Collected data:
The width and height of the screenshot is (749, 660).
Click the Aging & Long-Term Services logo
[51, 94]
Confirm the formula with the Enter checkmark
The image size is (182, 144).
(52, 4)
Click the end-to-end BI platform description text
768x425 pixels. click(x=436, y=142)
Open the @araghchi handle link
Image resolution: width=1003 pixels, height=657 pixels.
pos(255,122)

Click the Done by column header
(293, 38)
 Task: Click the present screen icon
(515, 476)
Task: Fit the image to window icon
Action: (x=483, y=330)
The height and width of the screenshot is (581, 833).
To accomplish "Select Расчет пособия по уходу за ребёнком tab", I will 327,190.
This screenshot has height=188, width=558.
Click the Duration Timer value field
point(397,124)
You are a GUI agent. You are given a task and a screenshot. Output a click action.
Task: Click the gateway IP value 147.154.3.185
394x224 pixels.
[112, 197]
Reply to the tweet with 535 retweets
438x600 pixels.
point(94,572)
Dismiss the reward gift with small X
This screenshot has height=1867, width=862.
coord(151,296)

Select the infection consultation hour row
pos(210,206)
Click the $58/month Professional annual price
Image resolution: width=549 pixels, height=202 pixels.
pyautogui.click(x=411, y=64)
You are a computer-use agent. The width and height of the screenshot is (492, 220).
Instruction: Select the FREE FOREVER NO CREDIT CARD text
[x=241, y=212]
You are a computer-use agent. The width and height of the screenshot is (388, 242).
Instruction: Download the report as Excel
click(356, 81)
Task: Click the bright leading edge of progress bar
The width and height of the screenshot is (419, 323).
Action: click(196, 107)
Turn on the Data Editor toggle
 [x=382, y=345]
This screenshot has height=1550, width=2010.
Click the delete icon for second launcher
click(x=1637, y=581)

# ACTIVITY
Go through the records and gather the lines that hold "computer".

# RESULT
You are a computer-use agent. The width and height of the screenshot is (492, 220).
You are a computer-use agent. The width and height of the screenshot is (388, 242).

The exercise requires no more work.